▸ **ACTIVITY**
Would you repeat the whole listing exactly, pictures excluded?

[Start of section]

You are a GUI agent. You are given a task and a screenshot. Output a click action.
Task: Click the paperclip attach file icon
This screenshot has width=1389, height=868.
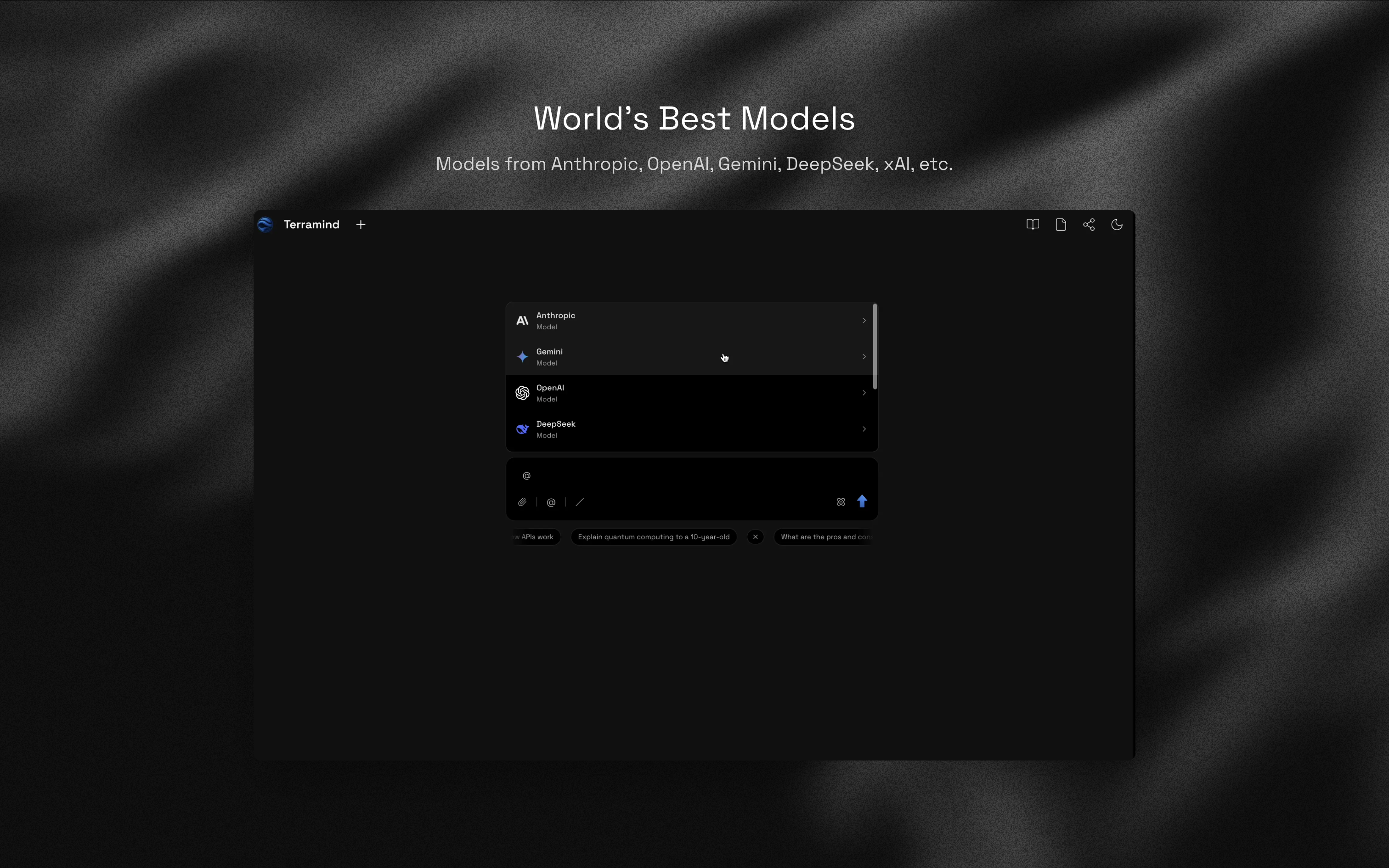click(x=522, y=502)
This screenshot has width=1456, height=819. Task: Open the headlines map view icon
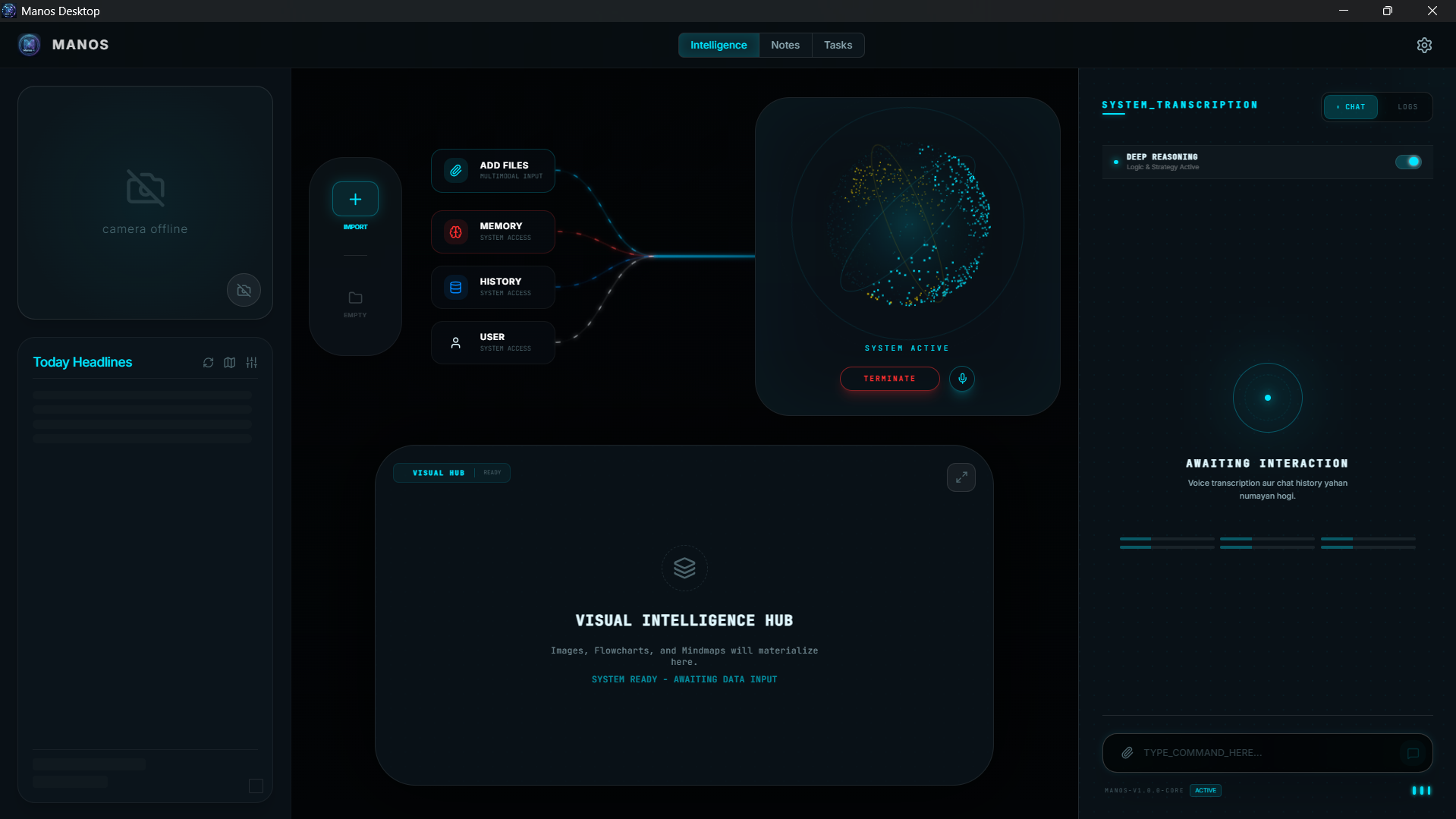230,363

[End of section]

▸ **EXERCISE ANSWER**
You are a GUI agent. You are given a task and a screenshot. Output a click action.
Task: Click the paperclip attach file icon
This screenshot has width=1389, height=868.
click(x=522, y=502)
This screenshot has width=1456, height=819. Task: Open the headlines map view icon
230,363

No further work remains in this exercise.